Reporting from the 2022 Telluride Film Festival.

Young Harry Turner left Britain for the battlefields of Afghanistan and came back a troubled man. The things he saw there—the fate of one little girl, in particular—marked Harry so deeply that it’s gonna take an ocean of love to heal his soul. Battling post-traumatic stress and bouts of crippling depression, Harry leaves his family behind and heads for the Peruvian jungle. Conservation is the name of the game, and the project’s lead, Samantha Zwicker—also Harry’s love interest—is in charge of rescuing animals displaced by illegal logging and ranching in the Amazon, to say nothing of the threat of poachers.

Here Harry meets Khan, a small ocelot with a gorgeous pumpkin-colored coat covered in ink-black splotches. He’s a bit bigger than your typical house cat, but not that much bigger. Though I suspect ocelot claws dig a bit deeper into Harry’s shoulder when they play than when I pick up my 12-year-old American shorthair. Her name is Vivian, and we have her nails clipped every time she goes to the vet. I doubt Harry has that pleasure.

Harry’s job is to prepare Khan for the wild. That means teaching him to pounce to hunt and to stay safe from traps. As Werner Herzog discovered all those years ago, there is no harmony in the jungle, only obscenity. On one level, you can see why Harry might be attracted to such a setting. On another, you can’t help but wonder if he pulled himself out of the frying pan only to fling himself into the fire.
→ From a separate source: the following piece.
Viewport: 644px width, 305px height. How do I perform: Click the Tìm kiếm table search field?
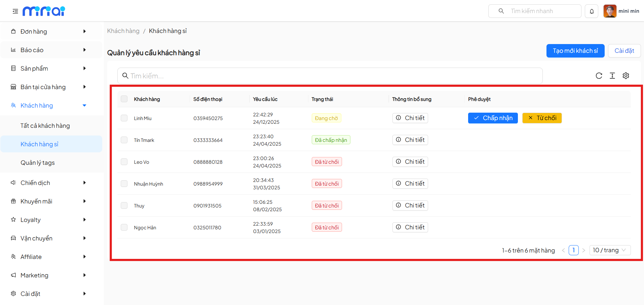330,76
Ditto for Samantha: She cares deeply for Harry, but another relationship from her past might be too much for them to overcome.

Directed by Trevor Beck Frost and Melissa Lesh, Wildcat is a sweet movie with a happy ending and all the depth of a car decal. You know the one, it’s in the shape of an animal’s paw and the question: “Who rescued who?” That might seem like a mean swipe at an otherwise genuine doc, but two questions go unanswered in Wildcat: 1) When did the directors learn of Harry and Samantha’s story and decide to make a documentary about them? And 2) What about the story compelled them to join Harry and Samantha in the jungle?

Frost and Lesh answered that question, more or less, in post-screening comments at the Telluride Film Festival. Frost spoke of his struggle with depression and how he has learned to treat it not as a handicap but as a different way of viewing the world. I like that sentiment; I just wish it was in the movie. Same for Frost and Lesh’s presence. Wildcat is told primarily as a cinematic diary, with Harry and Samantha documenting their work in the jungle via small cameras and phones. But then there are shots that could only be taken by someone else. From whom do we gain this vantage? Is it Frost or Lesh? If they are out here, living in the jungle, aren’t they part of this story too?

I would guess Frost and Lesh didn’t want to distract from Harry and Samantha’s story and so stayed off camera. That’s their choice, though I can’t help but wonder if pulling back the curtain wouldn’t have brought more dimension to a tale that looks personal at first blush but feels superficial the more you sit with it. But maybe I’m being too harsh. I have a cat, and, like Harry, her sheer presence makes things feel okay when I know they’re not. Maybe that’s enough.

Wildcat will be released by Amazon Studios later this year.